Ю.Л.
Но этой стороны дела я еще не касался. С чего вы взяли, что мои дети не будут евреями? Разумеется, я собираюсь их воспитывать в сознании того, что они евреи, со всеми вытекающими отсюда последствиями. Пусть в иудаизме они не считаются евреями, поскольку их мать христианка, — но ведь тогда, когда они вырастут, при желании они всегда смогут обратиться в иудаизм! А если не они, то их дети — в конце концов, всегда же можно жениться на еврейке! Самое важное, как мне кажется, чтобы дети мои знали, откуда они. Я обязательно должен все рассказать им, и если для этого мне самому придется побольше узнать об иудаизме, то я не возражаю! Мне хотелось бы, чтобы мои дети знали, что такое иудаизм, чтобы каждую неделю они ходили в воскресную еврейскую школу. Но чего я не понимаю — так это того, почему сейчас, в самый ответственный момент, когда я женюсь и устраиваю свою будущую семейную жизнь, а в том числе и воспитание детей, иудаизм говорит мне: если она не еврейка, то мы знать тебя не хотим!Д.Д.
Да, хороший вопрос. В нем есть своя логика. Но мне кажется, что доводы другой стороны более убедительны. В том, что иудаизм категорически отказывается благословить твой брак, есть глубокая истина. Ты очень правильно рассуждаешь о том, что мог бы вести еврейский образ жизни, соответствующим образом воспитывать детей — пусть даже вопреки печальной статистике, о которой я тебе говорил. Но факт остается фактом: твой поступок носит двусмысленный характер с точки зрения принадлежности к еврейству. И именно на такую двусмысленность реагирует иудаизм или, по крайней мере, множество евреев (и не все из них раввины).Ю.Л.

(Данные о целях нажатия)
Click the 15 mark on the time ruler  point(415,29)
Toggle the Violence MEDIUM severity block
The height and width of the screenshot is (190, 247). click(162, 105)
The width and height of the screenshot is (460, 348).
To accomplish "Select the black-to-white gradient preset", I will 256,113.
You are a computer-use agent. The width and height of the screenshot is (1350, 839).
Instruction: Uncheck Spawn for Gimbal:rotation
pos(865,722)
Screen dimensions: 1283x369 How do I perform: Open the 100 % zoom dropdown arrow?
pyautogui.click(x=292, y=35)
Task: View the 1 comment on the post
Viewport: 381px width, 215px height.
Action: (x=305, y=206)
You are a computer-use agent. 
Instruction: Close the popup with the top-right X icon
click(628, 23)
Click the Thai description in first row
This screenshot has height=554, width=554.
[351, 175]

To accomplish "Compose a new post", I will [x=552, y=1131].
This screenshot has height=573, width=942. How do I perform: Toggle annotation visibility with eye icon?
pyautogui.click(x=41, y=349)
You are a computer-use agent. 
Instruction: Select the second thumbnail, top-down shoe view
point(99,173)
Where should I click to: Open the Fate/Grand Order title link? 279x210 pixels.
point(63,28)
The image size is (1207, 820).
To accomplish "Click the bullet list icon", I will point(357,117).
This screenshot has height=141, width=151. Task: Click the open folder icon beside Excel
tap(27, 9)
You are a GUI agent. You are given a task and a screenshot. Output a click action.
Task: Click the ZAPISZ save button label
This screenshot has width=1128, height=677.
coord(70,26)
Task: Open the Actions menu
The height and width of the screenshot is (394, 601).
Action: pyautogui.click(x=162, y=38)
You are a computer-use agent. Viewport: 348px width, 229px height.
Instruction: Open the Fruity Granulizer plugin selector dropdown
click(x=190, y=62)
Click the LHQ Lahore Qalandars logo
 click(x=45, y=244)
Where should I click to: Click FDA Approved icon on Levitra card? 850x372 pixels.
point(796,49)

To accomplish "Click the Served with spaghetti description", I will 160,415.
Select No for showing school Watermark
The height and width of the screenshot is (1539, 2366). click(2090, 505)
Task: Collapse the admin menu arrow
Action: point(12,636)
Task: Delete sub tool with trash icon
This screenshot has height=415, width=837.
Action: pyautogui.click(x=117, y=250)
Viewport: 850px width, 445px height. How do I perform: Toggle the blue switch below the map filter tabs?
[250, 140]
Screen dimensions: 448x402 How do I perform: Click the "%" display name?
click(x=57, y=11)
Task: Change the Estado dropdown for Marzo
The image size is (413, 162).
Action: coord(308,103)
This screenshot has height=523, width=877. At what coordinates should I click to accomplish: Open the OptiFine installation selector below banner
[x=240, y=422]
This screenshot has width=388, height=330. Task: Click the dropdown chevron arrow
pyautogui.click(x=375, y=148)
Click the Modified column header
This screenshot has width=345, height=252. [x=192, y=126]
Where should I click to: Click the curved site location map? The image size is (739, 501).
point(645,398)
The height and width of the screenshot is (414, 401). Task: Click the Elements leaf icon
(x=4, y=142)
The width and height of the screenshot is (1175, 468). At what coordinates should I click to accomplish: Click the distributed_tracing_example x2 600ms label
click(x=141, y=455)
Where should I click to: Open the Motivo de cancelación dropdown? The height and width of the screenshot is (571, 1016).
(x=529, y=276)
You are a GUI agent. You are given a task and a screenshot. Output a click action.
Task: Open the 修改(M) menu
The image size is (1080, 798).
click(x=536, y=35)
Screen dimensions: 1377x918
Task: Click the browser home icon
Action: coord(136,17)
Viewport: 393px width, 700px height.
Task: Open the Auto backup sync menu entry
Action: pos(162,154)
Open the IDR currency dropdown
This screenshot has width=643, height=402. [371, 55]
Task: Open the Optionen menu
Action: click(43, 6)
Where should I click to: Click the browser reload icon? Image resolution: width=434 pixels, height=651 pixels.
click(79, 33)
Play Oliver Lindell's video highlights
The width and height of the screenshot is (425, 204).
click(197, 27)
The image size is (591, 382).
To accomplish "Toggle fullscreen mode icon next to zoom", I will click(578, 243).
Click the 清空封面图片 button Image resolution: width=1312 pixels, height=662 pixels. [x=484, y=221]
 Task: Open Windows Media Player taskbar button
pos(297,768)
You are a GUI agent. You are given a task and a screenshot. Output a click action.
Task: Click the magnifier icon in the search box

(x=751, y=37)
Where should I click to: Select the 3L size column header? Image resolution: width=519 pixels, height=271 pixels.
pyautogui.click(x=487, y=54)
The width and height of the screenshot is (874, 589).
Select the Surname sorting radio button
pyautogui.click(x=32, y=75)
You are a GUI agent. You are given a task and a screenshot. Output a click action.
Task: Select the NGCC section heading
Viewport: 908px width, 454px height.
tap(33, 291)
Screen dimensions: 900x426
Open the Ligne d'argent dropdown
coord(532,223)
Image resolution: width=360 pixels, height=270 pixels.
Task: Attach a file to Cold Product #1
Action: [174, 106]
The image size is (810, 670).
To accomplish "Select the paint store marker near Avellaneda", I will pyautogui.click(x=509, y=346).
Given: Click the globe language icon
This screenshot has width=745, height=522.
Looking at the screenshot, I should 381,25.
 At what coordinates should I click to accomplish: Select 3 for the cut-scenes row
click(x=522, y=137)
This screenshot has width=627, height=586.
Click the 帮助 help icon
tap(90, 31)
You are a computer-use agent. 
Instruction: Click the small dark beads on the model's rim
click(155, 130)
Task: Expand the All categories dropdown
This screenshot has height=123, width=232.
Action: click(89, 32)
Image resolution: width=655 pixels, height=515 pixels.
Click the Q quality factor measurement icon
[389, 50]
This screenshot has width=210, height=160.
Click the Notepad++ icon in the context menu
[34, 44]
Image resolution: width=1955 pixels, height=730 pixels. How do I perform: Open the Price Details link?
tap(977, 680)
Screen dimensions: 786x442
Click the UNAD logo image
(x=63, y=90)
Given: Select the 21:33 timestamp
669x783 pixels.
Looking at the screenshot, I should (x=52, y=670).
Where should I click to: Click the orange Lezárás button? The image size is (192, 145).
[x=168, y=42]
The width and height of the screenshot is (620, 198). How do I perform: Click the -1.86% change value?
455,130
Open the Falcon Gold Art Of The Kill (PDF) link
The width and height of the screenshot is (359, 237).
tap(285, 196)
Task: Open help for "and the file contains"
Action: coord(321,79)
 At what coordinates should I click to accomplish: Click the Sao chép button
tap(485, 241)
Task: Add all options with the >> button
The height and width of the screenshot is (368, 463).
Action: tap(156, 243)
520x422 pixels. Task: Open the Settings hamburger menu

▶ Условие задания:
Продолжите диалог о смешанном браке и иудаизме с его последней фразы. Листинг здесь никакой роли не играет.

▶ Ответ на задание:
Какой факт? Простите меня, но я решил жениться на Ане — так ее зовут, — потому что мы любим друг друга. Наверное, если бы я провел последние четыре года в дореволюционном Бердичеве, то познакомился бы там с еврейкой, но мне довелось четыре года учиться в МГУ, где евреи и христиане вполне мирно сосуществуют. Кстати, там я с Аней и познакомился. А что удивительного? Студенты-евреи неизбежно знакомятся со студентками-христианками, и наоборот. А некоторые даже влюбляются друг в друга. Наверное, было бы лучше — по крайней мере, меньше возникло бы проблем, — если бы Аня была еврейкой, но уж как вышло, так вышло. Что же теперь, все пропало? Я думаю, что брак — настолько серьезная вещь, что религия не может автоматически накладывать на него вето. Вот если бы принадлежность к разным религиям составляла для нас реальную проблему, был бы другой разговор. Но это не так. И между прочим, то же самое относится к сотням, а то и тысячам пар. Нельзя ожидать от людей, что они откажутся от самых сильных своих чувств только из-за того, что это не приветствуется их религией. Не хочется говорить банальные вещи, но в таких случаях голова не всегда способна управлять сердцем.Д.Д.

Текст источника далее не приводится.